Even though we have not observed any metabolic or auxologic differences across the three term groups, other have found such differences on the flanking edges of the term range2,3,4. As previously discussed, a number of studies have shown that children born early term have poorer neurocognitive outcomes than children born full term9,10,11,12.

To our knowledge, this is the first study to examine both growth and metabolism according to the timing of delivery in children born at term. However, Wang et al. observed that in early childhood those born early term tended to have higher plasma insulin levels than children born full term3. Although we observed no differences prior to puberty, one cannot discard that there may be dissimilarities later in life. Yang et al. observed a subtle increase in systolic blood pressure in young men born early term13. However, there were no differences in height or BMI and they did not examine fat distribution or metabolism (other than blood pressure)13. Further, Leger et al. found no association between gestational age and final adult height among adults born at term21.

Interestingly, we observed a greater proportion of first-borns among late terms than in both early and full term groups. This finding is in agreement with the observations of a previous study, which showed a small difference in gestational age (0.2 weeks) between first- and later-born children22.

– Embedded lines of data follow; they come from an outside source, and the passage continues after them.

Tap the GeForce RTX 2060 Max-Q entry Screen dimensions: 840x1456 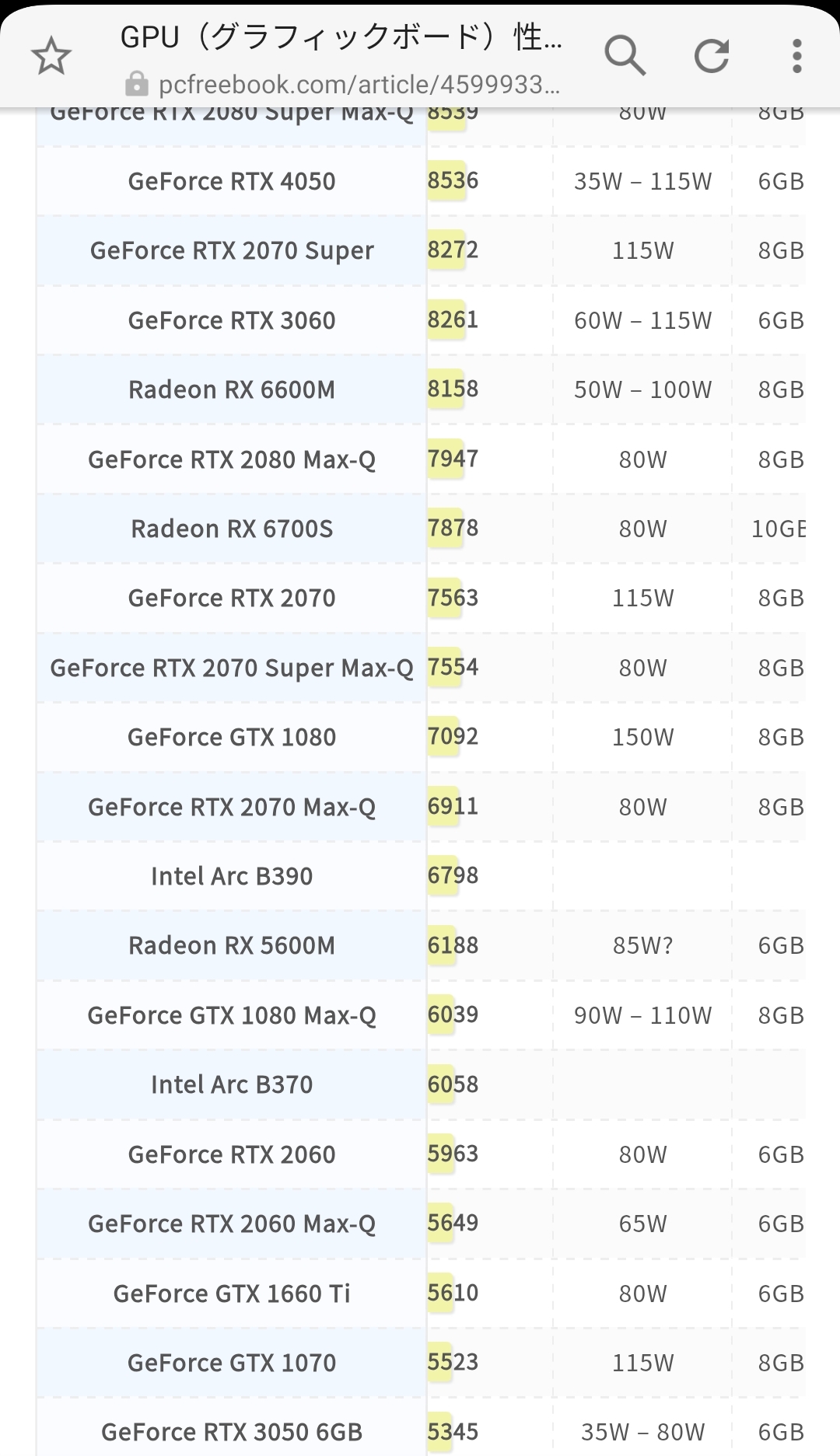pyautogui.click(x=232, y=1224)
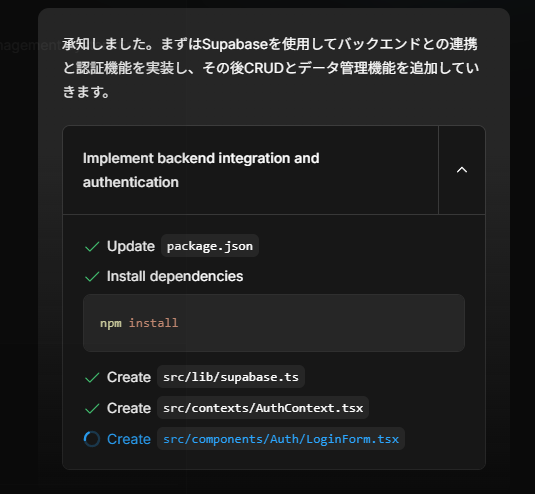Collapse the backend integration panel using the chevron
This screenshot has height=494, width=535.
pyautogui.click(x=462, y=170)
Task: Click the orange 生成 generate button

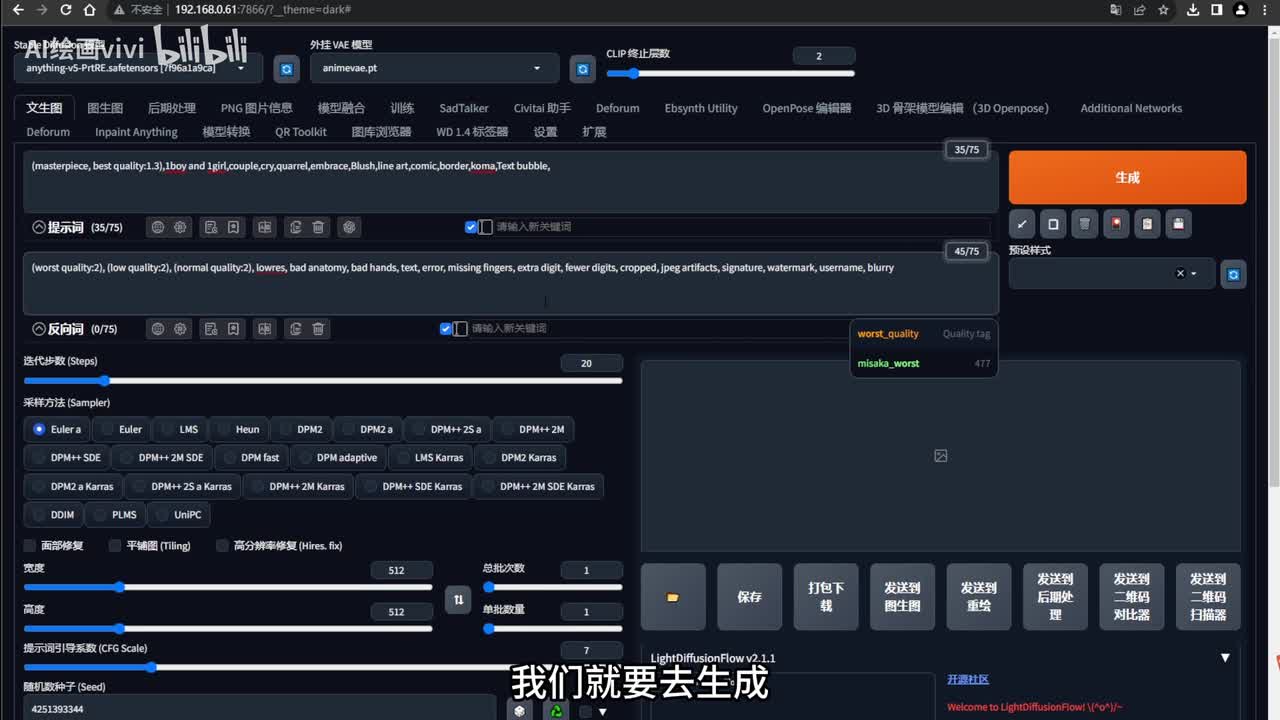Action: tap(1127, 177)
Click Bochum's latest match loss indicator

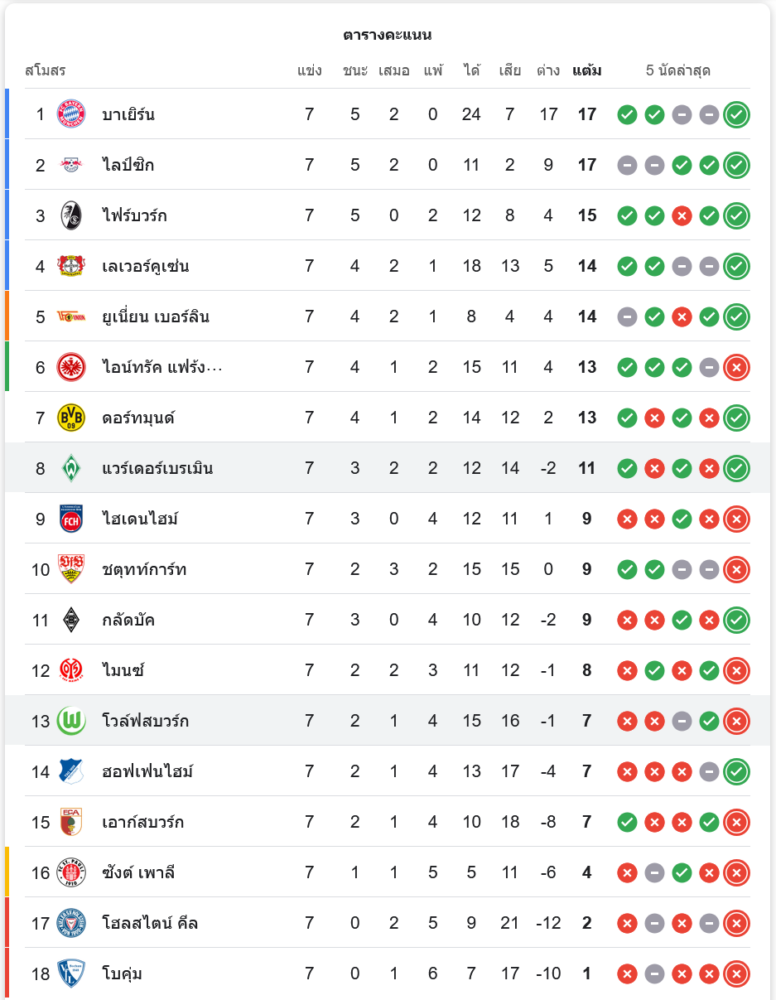(x=737, y=974)
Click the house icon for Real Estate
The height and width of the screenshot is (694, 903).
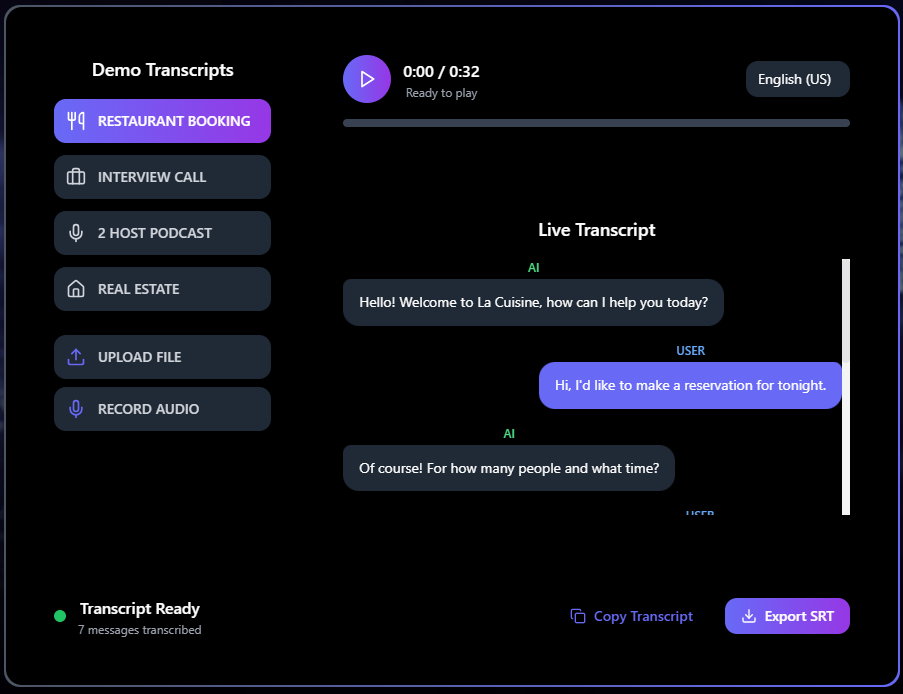point(75,289)
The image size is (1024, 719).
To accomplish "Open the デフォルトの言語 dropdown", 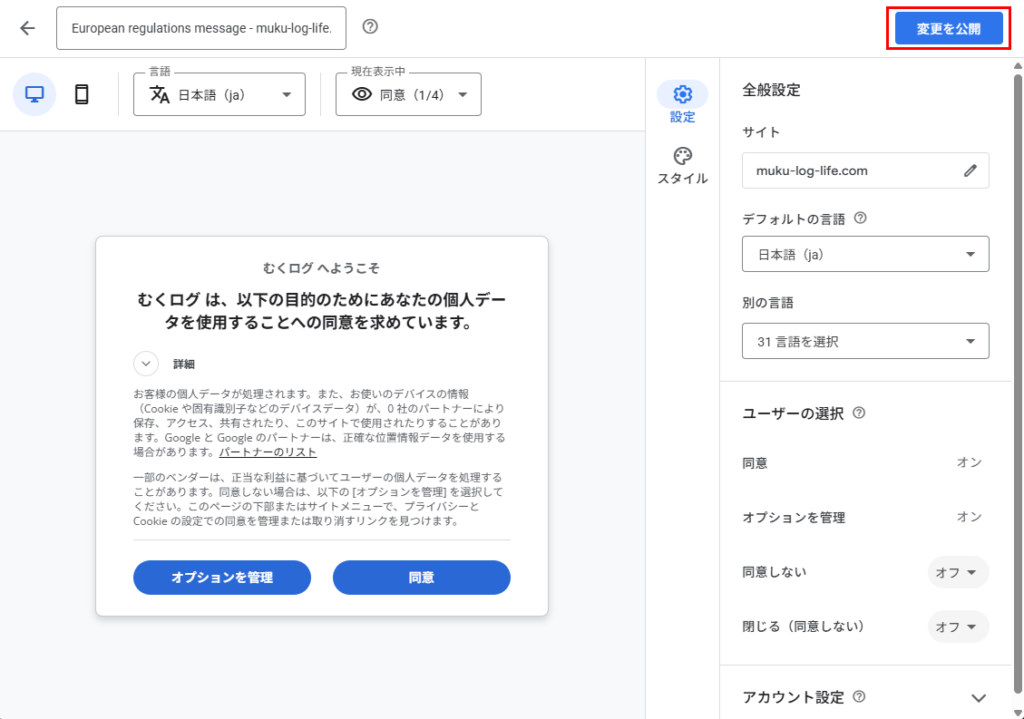I will (865, 254).
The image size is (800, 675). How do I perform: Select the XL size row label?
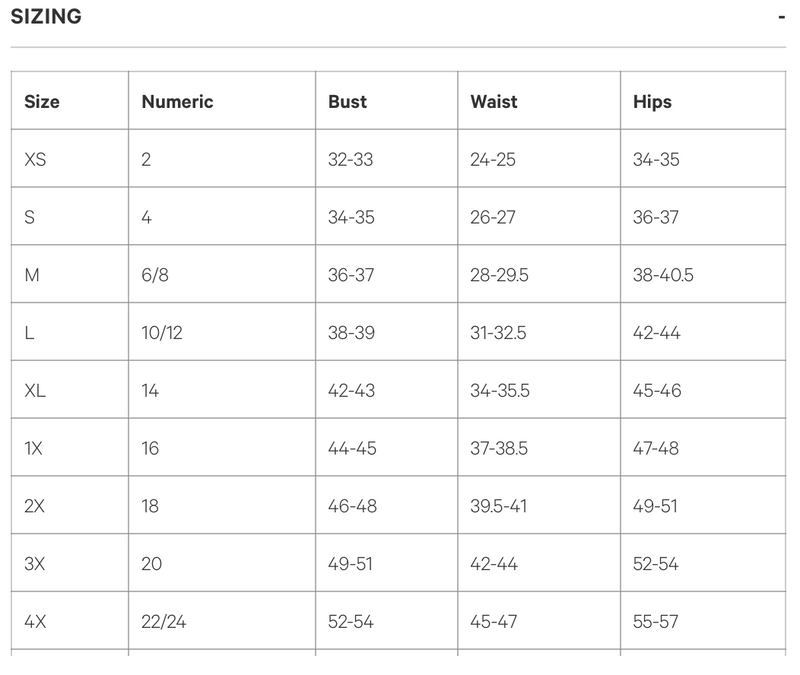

The limitations of our study include our relatively small cohort and the uneven distribution of children among the three term groups. We studied a homogenous group of children (same ethnicity and higher socioeconomic status), which likely eliminated much of the phenotypic and metabolic variability associated with these factors. However, this homogeneous cohort also limits the application of our findings to the general population, particularly to those of lower socioeconomic status. Importantly, data from 81 singleton pregnancies after in vitro fertilization (where conceptions can be accurately timed) showed that ultrasound scans in the first 20 weeks underestimated gestational age by 2.8 days (standard error of the mean = 0.2), with fetal age determined to within 7 days in more than 95% of cases23. Thus, we acknowledge that a minority of participants could have had their grouping misclassified based on the ultrasound scans.

In summary, in contrast to the observed differences in neurodevelopmental outcomes according to gestational age among those born at term, there were no differences in anthropometry, glucose homeostasis, or lipid profile in prepubertal children. Larger studies in both childhood and adulthood are necessary to assess whether any such differences do exist among those born early, full, or late term.